Этот вопрос имел важнейшее значение. Если британцы вышли в эфир, то у Кранке нет другого выхода, кроме как продолжать расстреливать корабль вплоть до уничтожения вражеского радиопередатчика, дабы прекратить передачу сведений. По международному морскому праву, если корабль продолжает посылать радиограммы после получения предупреждения, это считается враждебным актом. Но просто произвести выстрел по мостику неприятельского судна, надеясь разрушить рубку и радиоаппарат, который обычно там устанавливался, было бы недостаточно, потому что, как было известно Кранке, британцы начали устанавливать аппараты дальше от мостика именно для того, чтобы он не пострадал в том случае, если мостик окажется под огнем.
К счастью, ему доложили, что противник не пользовался радиопередатчиком, а также сообщили довольно удивительную вещь: британцы даже во время обстрела не давали сигнал бедствия, хотя, как стало известно потом, один радист утверждал, что британцы все-таки успели отправить радиограмму.
Наконец на «Шеере» смогли узнать название британского корабля. Оказалось, что это грузовое судно «Трайбзмен». Над его трубой поднимались клубы пара, свидетельствуя о том, что обмана нет: судно не собиралось трогаться с места. Давление пара упало, и сирена постепенно смолкла. На корме зияли четыре пробоины от снарядов, которые почему-то казались чернильными кляксами на тетрадном листке.

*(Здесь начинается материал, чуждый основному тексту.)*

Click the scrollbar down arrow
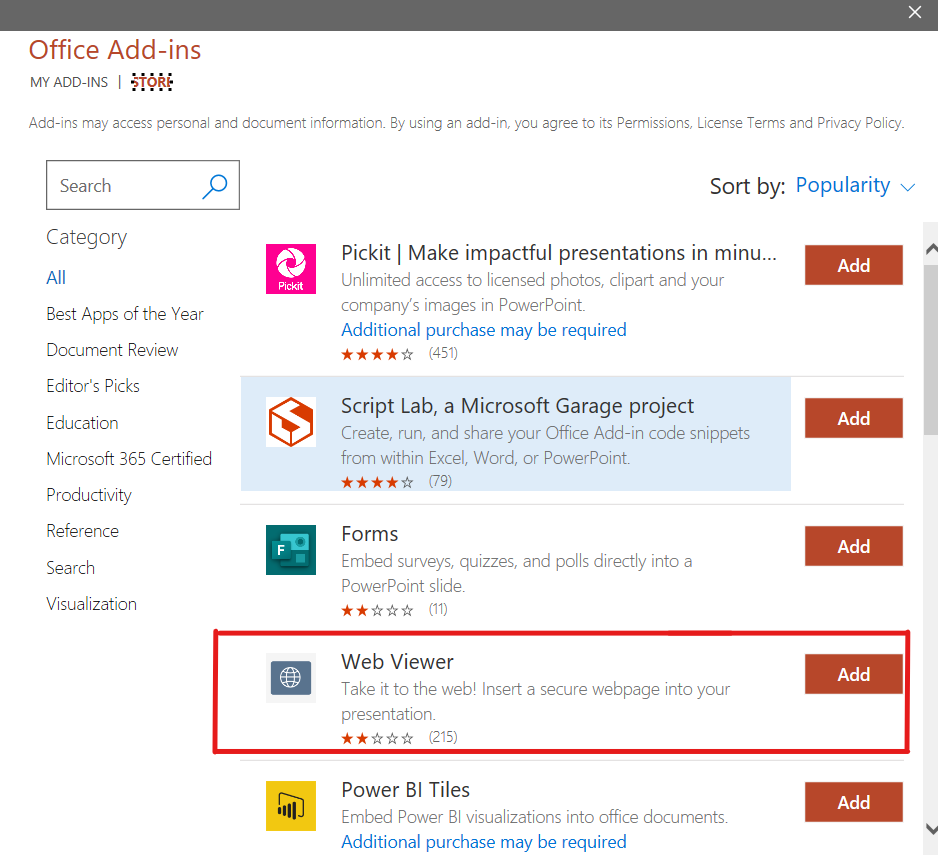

Прожекторы «Шеера» погасли. Он находился на довольно оживленном морском пути, и зарево от прожекторов было бы видно на многие мили вокруг. Кранке приказал, чтобы впередсмотрящие на всех постах смотрели во все глаза, а антенна корабельного радиолокатора медленно поворачивалась кругами, охватывая горизонт и не упуская ничего из того, что не разглядит человек в свой бинокль.
Фрегаттен-капитан Грубер стоял на корме с группой матросов, готовый снять с «Трайбзмена» экипаж и пассажиров, возможно находящихся на нем. Через борт перекинули веревочные лестницы, и рядом на палубе выстроились санитары, чтобы немедленно доставить раненых в корабельный лазарет. После того как погасли прожекторы, понадобилось некоторое время, чтобы человеческий глаз привык к темноте, но чуть погодя черный корпус «Трайбзмена» уже был виден довольно отчетливо, хотя он и находился в некотором отдалении. Первый помощник сигналил спасательным шлюпкам карманным фонариком.
— Шлюпка! — закричал какой-то матрос.
— Нет, — сказал Грубер, — это не шлюпка; наверно, свет корабельного фонаря отражается в воде.